La guapa exparticipante de Mira quién baila contó que, tras publicar la imagen, su celular literalmente explotó de mensajes y comentarios en cuestión de segundos.
“Quiero empezar el día diciendo algo importante: gracias a todas las personas que se tomaron el tiempo de escribirme mensajes tan lindos. Pero aquí va la parte interesante: muchas personas pensaron que la imagen era real y no lo era, era inteligencia artificial”, aclaró.
Díaz explicó que creció escuchando que no todo lo que se ve o se oye es cierto, y que esta experiencia la llevó a reflexionar sobre lo fácil que es creer en lo que aparece en redes sociales.
“Hoy una imagen puede ponerte en un lugar donde nunca estuviste, con alguien que no conoces. Una historia puede sentirse real, aunque no lo sea.

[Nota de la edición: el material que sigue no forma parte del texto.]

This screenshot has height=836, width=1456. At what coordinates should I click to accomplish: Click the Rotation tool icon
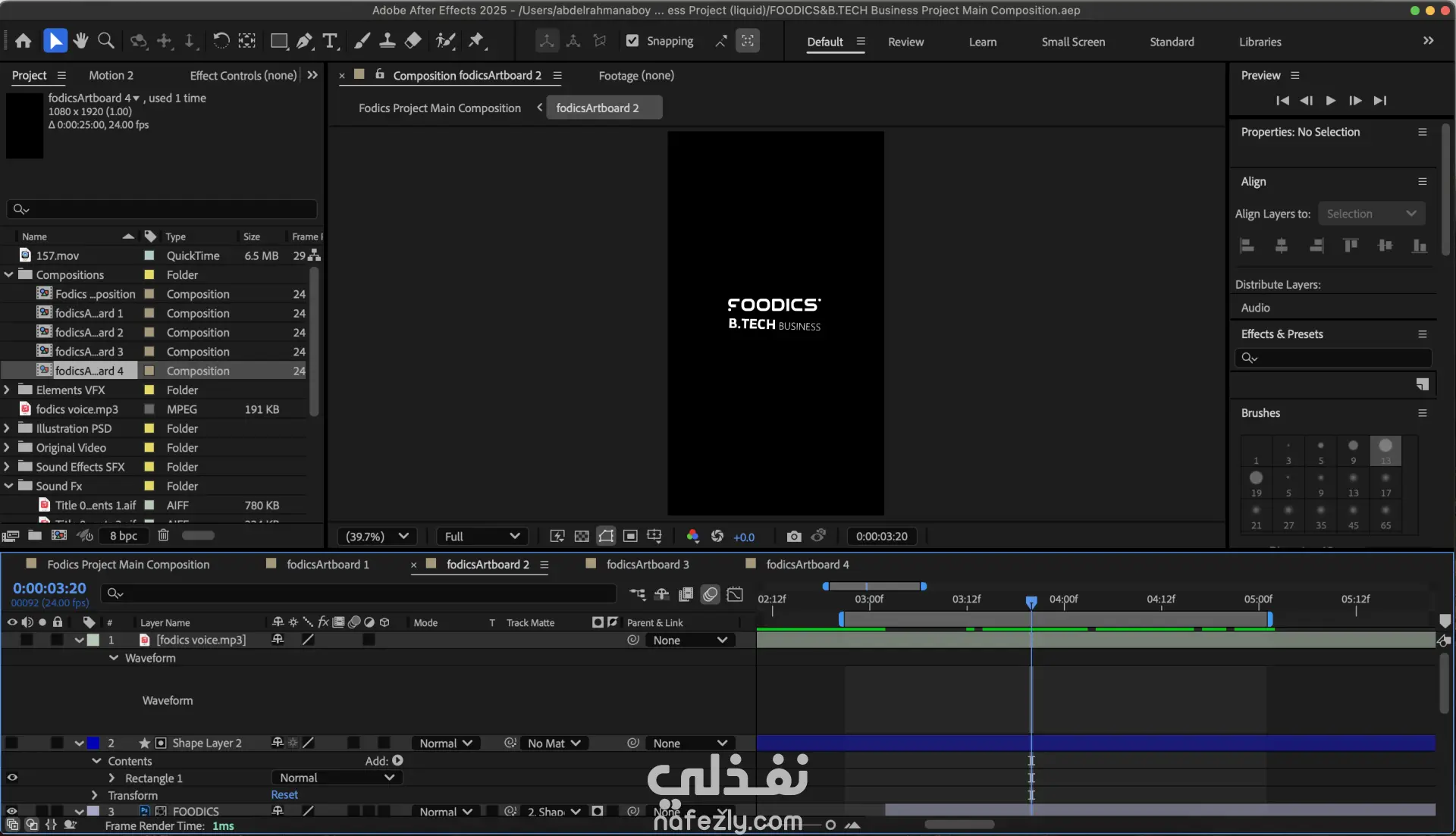point(221,41)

La inteligencia artificial es impresionante: puede crear, inspirar, conectar y hasta sanar de formas increíbles, pero también tiene riesgos”, reflexionó.
La empresaria agregó que, aunque una persona tenga criterio y una mente clara, nadie está exento de ser influenciado.
“Muchas veces, de forma sutil y sin darnos cuenta, y en manos equivocadas, la inteligencia artificial no solo informa, también adoctrina. Vivimos tiempos fascinantes, pero que exigen conciencia, pensamiento crítico y responsabilidad, tanto de quienes crean como de quienes consumen”, concluyó, dejando claro que el futuro no es solo tecnología.